The real story is preparing graduates for success in a dramatically changing 21st Century world of learning, work and professional practice, which will be defined by DIY personal learning.  These will be dominated by digital denizens who can engage in the eLifestyle to achieve affordable and valued forms of perpetual learning which they seamlessly integrate into problem solving and teamwork on a just-in-time basis.  The capacities of such individuals will increase exponentially with the progressive take-up and refinement of next-generation devices and personal performance tools supported by artificial intelligence, analytics, and data mining.  Even today, the leading edge of such activities is reshaping every profession - from law to teaching to medicine, health and wellness to engineering, architecture and design - and the way that commercial enterprises do business.  Graduates need to have encountered several versions of such environments in their authentic learning experiences, if they are to develop the range of insights and responses needed to thrive thereafter.

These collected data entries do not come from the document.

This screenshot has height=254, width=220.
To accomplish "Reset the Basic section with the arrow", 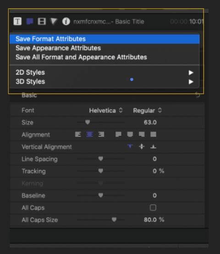I will [x=197, y=95].
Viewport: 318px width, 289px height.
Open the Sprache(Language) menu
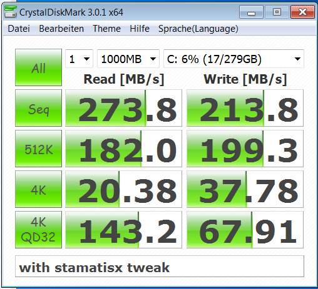198,29
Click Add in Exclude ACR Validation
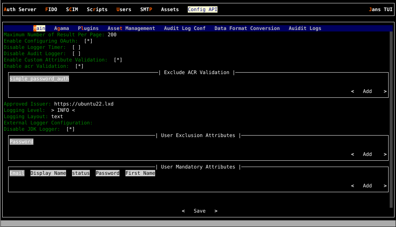 (367, 91)
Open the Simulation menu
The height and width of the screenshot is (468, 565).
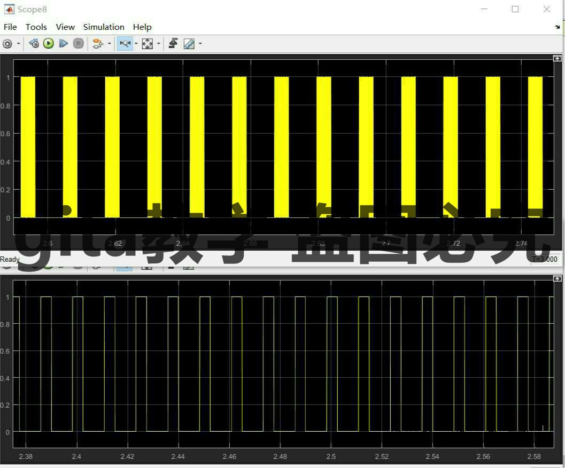coord(103,27)
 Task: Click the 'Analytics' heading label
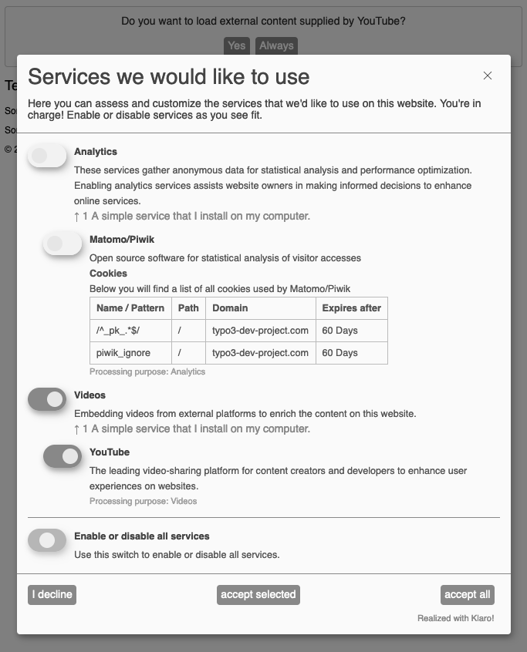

At the University of the Pacific, these concepts have been baked into the Strategic Planning Process.  This is especially appropriate to Pacific, which has a strong portfolio of professional programs and a liberal arts core and a reputation for preparing graduates for lives of meaning and success as citizens, professionals, and practitioners.  The Strategic Planning Process has been designed to incorporate these perspectives and engage substantial numbers of faculty and staff in conversations and explorations.  This is part of the capacity building element that is a critical element of a planning process that is truly strategic.